What Is the X and Y Intercept Calculator?
This tool finds the points where a straight line crosses the x-axis and the y-axis. Given a line written in general form \(ax + by + c = 0\), it returns the x-intercept (the point where \(y = 0\)) and the y-intercept (the point where \(x = 0\)). Intercepts are essential for graphing lines quickly and for understanding the behavior of linear equations.
How to Use It
Enter the three coefficients from your equation: a (the number multiplying x), b (the number multiplying y), and c (the constant term). Make sure your equation is arranged so everything is on one side equal to zero. For example, the equation \(2x + 3y = 6\) becomes \(2x + 3y - 6 = 0\), so \(a = 2\), \(b = 3\), and \(c = -6\).
The Formula Explained
To find the x-intercept, set \(y = 0\) in \(ax + by + c = 0\). This gives \(ax + c = 0\), so \(x = -c / a\). To find the y-intercept, set \(x = 0\), giving \(by + c = 0\), so \(y = -c / b\). The x-intercept is the point \((-c/a, 0)\) and the y-intercept is the point \((0, -c/b)\).
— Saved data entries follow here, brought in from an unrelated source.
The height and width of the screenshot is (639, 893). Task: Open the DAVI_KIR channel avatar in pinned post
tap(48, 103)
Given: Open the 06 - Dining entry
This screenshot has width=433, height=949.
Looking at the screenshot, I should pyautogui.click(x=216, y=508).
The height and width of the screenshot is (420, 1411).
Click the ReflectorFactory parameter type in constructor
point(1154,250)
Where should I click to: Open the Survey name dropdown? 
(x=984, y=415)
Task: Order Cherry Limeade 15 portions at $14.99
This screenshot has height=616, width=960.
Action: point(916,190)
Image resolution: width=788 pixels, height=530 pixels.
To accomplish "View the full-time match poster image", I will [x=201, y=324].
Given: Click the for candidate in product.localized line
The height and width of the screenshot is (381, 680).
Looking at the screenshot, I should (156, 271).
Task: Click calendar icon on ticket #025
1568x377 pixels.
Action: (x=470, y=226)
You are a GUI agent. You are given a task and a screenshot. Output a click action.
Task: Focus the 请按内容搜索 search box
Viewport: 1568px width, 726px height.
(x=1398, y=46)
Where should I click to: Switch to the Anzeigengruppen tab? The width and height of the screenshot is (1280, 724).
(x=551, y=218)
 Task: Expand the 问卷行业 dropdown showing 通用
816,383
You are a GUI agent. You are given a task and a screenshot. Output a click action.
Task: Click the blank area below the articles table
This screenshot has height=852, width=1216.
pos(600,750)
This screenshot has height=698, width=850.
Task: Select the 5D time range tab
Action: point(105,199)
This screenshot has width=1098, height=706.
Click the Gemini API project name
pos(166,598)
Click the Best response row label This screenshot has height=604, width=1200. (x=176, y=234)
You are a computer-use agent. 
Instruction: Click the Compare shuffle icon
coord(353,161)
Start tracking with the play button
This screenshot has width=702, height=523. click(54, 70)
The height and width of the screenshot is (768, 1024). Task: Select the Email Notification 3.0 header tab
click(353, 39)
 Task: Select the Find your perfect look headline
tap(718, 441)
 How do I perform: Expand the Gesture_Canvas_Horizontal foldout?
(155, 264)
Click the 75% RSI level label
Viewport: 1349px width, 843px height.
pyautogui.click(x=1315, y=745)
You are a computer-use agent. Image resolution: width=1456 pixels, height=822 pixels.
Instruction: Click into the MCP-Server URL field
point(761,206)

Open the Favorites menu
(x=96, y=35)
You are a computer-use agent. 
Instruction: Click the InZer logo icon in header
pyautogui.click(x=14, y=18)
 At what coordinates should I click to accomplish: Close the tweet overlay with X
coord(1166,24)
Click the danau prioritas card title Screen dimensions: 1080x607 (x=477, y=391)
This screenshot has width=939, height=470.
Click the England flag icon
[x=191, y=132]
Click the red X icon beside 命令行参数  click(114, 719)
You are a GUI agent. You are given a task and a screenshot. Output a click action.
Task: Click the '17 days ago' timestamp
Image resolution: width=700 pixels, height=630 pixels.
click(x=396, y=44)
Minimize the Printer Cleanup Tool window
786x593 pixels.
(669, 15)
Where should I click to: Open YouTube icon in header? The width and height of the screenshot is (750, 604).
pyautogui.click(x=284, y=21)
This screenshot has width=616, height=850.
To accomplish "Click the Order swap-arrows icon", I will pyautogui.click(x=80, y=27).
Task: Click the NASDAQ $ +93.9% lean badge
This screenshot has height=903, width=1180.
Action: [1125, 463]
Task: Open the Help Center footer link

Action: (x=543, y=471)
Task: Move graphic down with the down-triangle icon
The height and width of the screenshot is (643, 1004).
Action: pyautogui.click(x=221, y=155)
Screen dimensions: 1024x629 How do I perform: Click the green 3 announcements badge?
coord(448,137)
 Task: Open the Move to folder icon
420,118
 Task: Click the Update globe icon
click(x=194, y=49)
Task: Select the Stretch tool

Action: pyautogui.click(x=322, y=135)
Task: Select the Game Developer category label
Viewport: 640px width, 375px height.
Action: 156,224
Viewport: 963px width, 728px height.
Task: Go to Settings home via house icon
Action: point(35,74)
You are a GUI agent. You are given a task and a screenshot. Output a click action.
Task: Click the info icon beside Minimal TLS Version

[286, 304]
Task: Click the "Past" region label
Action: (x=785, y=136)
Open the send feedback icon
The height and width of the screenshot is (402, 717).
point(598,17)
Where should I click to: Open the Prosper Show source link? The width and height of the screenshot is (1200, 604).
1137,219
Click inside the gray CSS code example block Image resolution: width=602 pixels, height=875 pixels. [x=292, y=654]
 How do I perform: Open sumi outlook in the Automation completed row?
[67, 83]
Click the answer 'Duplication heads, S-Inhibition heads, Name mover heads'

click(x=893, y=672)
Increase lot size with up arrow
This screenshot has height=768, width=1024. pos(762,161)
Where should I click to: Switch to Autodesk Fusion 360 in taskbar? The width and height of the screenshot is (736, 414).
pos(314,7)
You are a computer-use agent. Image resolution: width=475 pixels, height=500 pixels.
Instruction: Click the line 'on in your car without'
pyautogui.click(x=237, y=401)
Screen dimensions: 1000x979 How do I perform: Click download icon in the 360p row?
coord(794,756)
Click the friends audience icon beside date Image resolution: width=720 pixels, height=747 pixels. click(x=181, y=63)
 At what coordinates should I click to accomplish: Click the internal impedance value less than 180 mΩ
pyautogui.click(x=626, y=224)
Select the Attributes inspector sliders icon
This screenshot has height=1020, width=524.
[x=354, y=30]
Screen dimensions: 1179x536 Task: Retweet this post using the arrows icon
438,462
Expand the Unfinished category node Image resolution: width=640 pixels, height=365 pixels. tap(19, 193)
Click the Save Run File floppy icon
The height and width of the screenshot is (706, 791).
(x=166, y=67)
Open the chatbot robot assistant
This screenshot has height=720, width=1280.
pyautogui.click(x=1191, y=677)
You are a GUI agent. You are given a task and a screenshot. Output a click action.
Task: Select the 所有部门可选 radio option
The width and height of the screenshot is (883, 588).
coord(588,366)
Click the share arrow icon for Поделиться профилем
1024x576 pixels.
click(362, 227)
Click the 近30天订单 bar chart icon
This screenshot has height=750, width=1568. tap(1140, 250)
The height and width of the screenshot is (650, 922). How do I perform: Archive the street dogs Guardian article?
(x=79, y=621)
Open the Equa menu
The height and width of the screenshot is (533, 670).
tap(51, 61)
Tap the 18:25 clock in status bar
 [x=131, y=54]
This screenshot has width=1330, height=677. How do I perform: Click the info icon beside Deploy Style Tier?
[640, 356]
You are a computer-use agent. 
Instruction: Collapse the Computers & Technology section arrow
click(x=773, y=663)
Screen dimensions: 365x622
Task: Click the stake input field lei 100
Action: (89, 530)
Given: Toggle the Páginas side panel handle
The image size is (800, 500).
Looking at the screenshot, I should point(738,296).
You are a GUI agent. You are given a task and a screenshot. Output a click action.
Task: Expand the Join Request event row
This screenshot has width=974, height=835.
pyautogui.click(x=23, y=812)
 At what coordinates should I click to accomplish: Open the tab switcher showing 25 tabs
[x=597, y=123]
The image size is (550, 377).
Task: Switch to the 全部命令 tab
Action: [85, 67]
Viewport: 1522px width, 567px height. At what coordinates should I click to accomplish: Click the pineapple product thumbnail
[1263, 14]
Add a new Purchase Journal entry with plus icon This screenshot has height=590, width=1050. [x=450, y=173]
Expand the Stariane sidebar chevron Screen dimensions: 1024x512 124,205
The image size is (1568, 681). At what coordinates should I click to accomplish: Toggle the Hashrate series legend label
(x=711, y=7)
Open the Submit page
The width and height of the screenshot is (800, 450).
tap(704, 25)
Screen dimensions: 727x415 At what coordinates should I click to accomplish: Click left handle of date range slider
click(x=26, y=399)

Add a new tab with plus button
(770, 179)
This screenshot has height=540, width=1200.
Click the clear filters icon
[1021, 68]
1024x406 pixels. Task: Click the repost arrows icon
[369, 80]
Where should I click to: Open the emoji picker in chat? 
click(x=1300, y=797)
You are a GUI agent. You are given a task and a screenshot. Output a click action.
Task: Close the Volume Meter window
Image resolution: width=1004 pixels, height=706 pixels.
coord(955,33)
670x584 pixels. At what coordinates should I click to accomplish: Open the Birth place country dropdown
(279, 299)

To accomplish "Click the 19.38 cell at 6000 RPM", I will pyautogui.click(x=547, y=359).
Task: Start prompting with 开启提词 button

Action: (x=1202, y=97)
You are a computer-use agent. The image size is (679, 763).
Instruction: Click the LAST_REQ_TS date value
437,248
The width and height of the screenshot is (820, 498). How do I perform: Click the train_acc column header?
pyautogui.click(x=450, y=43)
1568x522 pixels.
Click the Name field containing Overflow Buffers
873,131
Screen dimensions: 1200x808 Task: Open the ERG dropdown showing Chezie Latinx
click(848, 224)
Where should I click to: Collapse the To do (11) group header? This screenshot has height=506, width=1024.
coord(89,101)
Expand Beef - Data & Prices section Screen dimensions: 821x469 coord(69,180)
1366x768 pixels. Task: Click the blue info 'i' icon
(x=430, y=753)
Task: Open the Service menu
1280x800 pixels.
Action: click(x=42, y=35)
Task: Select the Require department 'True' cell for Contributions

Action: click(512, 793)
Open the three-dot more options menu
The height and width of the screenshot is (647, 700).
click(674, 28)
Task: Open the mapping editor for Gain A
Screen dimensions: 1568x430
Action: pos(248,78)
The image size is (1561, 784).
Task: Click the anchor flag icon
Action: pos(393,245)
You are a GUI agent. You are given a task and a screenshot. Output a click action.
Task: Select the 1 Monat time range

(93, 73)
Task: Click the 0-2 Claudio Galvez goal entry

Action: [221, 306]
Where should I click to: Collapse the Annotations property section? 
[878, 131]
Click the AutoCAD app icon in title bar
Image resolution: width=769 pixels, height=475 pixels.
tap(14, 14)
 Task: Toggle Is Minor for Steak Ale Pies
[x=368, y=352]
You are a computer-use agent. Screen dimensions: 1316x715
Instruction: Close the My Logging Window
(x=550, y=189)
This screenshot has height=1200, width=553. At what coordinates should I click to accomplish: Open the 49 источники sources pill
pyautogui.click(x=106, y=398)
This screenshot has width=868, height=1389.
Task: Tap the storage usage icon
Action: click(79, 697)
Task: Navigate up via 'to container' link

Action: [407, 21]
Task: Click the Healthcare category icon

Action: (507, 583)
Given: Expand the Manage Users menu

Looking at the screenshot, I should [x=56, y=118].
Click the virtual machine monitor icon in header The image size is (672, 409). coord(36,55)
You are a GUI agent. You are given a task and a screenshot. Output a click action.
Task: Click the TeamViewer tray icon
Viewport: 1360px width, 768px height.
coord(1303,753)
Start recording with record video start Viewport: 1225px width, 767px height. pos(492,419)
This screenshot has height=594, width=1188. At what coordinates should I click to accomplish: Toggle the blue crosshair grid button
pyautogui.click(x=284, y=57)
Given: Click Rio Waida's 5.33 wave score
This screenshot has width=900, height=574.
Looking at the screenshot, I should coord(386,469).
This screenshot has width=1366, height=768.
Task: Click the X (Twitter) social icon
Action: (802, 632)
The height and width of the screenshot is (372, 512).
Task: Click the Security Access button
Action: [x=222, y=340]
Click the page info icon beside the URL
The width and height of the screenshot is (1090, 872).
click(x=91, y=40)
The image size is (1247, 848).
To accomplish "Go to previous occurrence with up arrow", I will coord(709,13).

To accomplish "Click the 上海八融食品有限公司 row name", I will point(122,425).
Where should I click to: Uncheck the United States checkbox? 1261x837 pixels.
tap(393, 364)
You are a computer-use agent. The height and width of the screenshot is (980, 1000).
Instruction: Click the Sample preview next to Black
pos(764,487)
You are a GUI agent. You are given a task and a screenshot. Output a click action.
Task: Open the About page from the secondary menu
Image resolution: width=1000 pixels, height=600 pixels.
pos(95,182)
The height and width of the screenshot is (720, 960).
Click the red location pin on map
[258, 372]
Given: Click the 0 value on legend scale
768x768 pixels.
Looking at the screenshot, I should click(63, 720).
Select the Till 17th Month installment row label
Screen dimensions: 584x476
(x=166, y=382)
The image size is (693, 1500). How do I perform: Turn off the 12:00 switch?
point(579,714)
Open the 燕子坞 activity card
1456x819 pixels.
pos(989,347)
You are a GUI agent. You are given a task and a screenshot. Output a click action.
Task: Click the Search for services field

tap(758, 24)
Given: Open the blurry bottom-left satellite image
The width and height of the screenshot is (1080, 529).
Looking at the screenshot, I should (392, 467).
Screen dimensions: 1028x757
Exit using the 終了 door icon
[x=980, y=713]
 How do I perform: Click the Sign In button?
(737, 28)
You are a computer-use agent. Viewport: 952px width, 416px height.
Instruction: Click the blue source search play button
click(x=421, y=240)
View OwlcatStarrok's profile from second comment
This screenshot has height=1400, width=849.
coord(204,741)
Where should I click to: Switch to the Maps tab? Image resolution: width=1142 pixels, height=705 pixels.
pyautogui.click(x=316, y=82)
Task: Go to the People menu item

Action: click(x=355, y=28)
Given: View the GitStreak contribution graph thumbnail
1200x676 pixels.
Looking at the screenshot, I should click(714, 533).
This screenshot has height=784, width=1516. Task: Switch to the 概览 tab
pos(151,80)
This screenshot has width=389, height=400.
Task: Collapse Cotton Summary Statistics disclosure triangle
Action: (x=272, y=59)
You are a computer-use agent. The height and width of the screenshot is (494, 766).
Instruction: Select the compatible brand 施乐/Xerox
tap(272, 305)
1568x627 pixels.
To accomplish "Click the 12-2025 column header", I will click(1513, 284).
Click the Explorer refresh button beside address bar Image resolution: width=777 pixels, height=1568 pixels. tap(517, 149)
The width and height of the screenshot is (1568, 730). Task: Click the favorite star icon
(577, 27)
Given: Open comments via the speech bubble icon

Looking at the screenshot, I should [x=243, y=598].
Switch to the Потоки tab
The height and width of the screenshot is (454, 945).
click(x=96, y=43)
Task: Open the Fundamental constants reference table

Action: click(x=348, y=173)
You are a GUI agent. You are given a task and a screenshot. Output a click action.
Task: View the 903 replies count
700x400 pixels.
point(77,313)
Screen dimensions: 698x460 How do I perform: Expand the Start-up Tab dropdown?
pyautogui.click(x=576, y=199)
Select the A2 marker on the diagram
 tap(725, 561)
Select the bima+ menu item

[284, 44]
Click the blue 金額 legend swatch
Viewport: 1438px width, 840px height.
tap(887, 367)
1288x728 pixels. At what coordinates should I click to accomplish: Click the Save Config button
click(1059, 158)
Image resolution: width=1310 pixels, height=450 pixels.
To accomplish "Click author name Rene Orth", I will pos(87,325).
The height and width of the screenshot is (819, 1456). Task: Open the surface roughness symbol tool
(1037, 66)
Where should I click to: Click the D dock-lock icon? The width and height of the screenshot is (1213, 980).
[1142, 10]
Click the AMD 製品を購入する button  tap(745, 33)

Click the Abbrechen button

$$x_{\text{int}} = -\frac{c}{a}, \qquad y_{\text{int}} = -\frac{c}{b}$$
Worked Example
Take the line \(2x + 3y - 6 = 0\), so \(a = 2\), \(b = 3\), \(c = -6\). The x-intercept is
$$-\frac{-6}{2} = \frac{6}{2} = 3$$giving the point \((3, 0)\). The y-intercept is
$$-\frac{-6}{3} = \frac{6}{3} = 2$$giving the point \((0, 2)\). The line therefore crosses the x-axis at \(x = 3\) and the y-axis at \(y = 2\).
FAQ
What if a or b is zero? If \(a = 0\) the line is horizontal (parallel to the x-axis) and has no x-intercept; if \(b = 0\) the line is vertical and has no y-intercept. The calculator marks these undefined cases.
Can I use slope-intercept form? Yes — rewrite \(y = mx + k\) as \(mx - y + k = 0\), so \(a = m\), \(b = -1\), \(c = k\).
Why are intercepts useful? Plotting both intercepts gives two points that uniquely define and let you draw any non-vertical, non-horizontal line.